CMS: Time to Modernize Medicare Advantage, Expand Telehealth Access

The Centers for Medicare & Medicaid Services (CMS) wants to modernize the Medicare Advantage and Part D programs, as well as launch an ambitious expansion of telehealth benefits, according to a proposed rule the agency issued last week.

Medicare Advantage (MA) and Part D provide seniors with health and prescription drug coverage through private plans, and the proposals announced Friday would allow those plans to cover several key additional benefits, CMS explained via a press release published online.

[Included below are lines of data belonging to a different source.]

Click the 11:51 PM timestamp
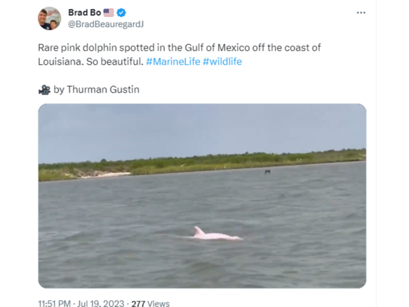409x307 pixels. [54, 303]
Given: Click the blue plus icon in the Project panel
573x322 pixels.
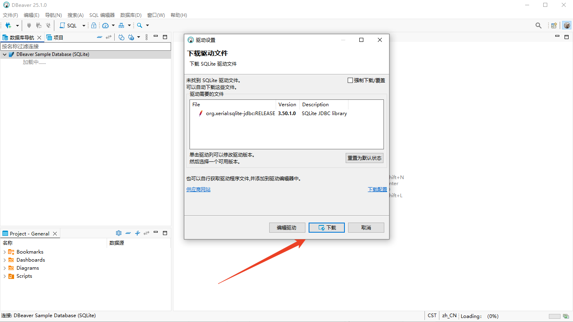Looking at the screenshot, I should pos(137,233).
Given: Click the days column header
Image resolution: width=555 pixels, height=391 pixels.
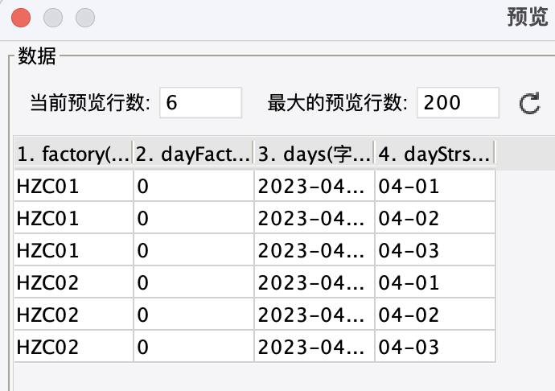Looking at the screenshot, I should tap(314, 153).

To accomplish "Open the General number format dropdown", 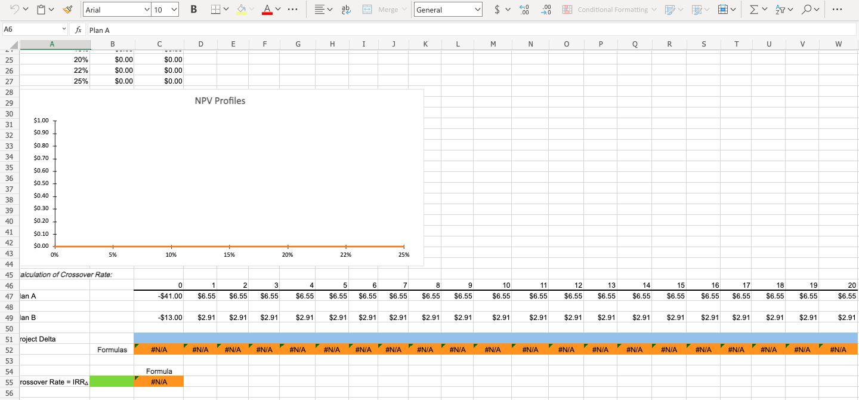I will click(447, 10).
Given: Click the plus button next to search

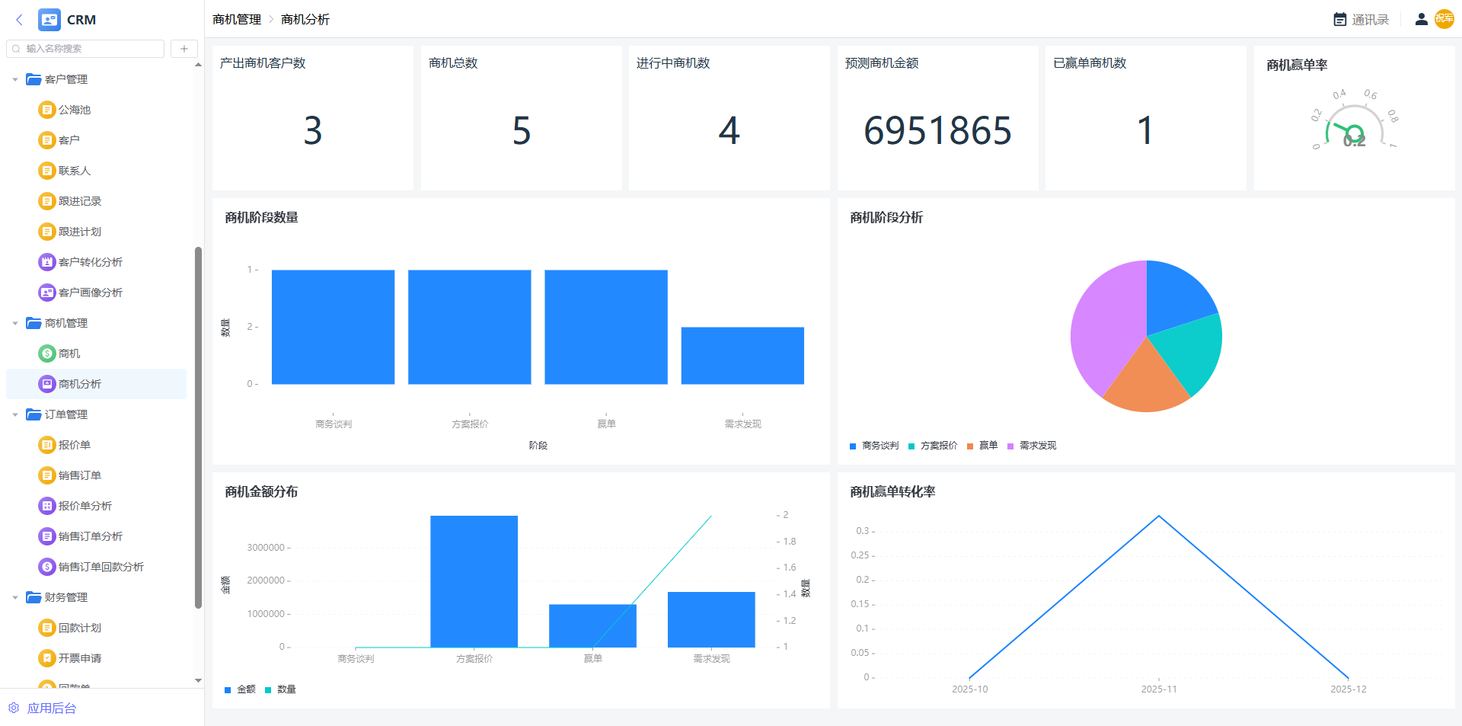Looking at the screenshot, I should (x=184, y=49).
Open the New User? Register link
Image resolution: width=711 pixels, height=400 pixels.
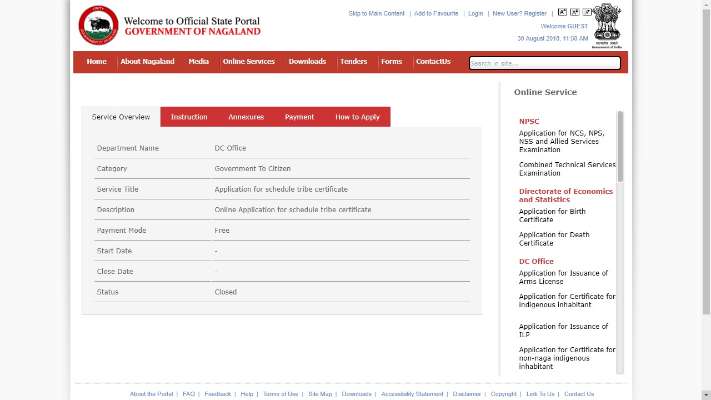pyautogui.click(x=519, y=13)
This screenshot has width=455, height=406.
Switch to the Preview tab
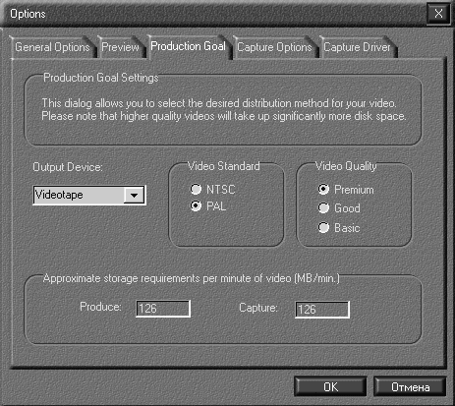(x=121, y=47)
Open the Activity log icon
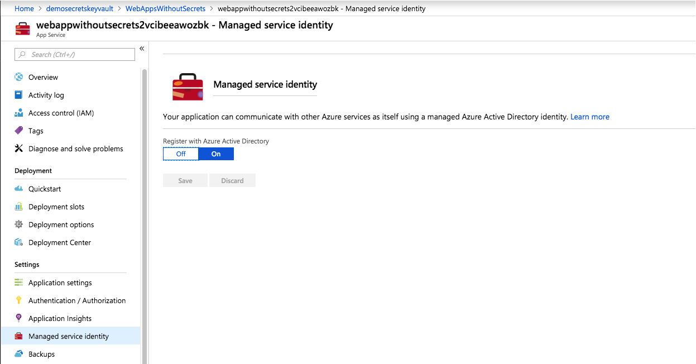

“President Trump is committed to strengthening Medicare, and an increasing number of seniors are voting with their feet and choosing to receive their Medicare benefits through private plans in Medicare Advantage. Today’s proposed changes would give Medicare Advantage plans more flexibility to innovate in response to patients’ needs,” CMS Administrator Seema Verma said in a statement. “I am especially excited about proposed changes to allow additional telehealth benefits, which will promote access to care in a more convenient and cost-effective manner for patients.”

Additional benefits CMS said it plans to make available include adult day care services, in-home support services, and benefits tailored for patients with chronic diseases such as diabetes. The average Medicare Advantage premium is projected to decline by 6.1 percent, officials said, and enrollment is projected to grow by 11.5 percent – meaning, in turn, there will be approximately 600 more plans available across the country next year.

Medicare open enrollment for 2019 is currently ongoing and will remain so until Dec. 7, but the changes proposed last week would take effect in 2020, leveraging new authorities provided to CMS in the Bipartisan Budget Act of 2018, passed by Congress and signed into law earlier this year, CMS noted.

“With respect to telehealth, the proposed changes would remove barriers and allow Medicare Advantage plans to offer ‘additional telehealth benefits’ not otherwise available in Medicare to enrollees … as part of the government-funded ‘basic benefits,’” CMS said in its press release. “This proposal will (also) allow Medicare Advantage plans broader flexibility in how coverage of telehealth benefits is paid to meet the needs of their enrollees.”

The Medicare telehealth benefit is currently “narrowly defined,” CMS argued, and it includes restrictions on where beneficiaries receiving care via telehealth can be located. The proposed rule would give MA plans the ability to offer telehealth benefits to all their enrollees, whether they live in rural or urban areas, as the average beneficiary becomes more “tech-savvy,” the agency added.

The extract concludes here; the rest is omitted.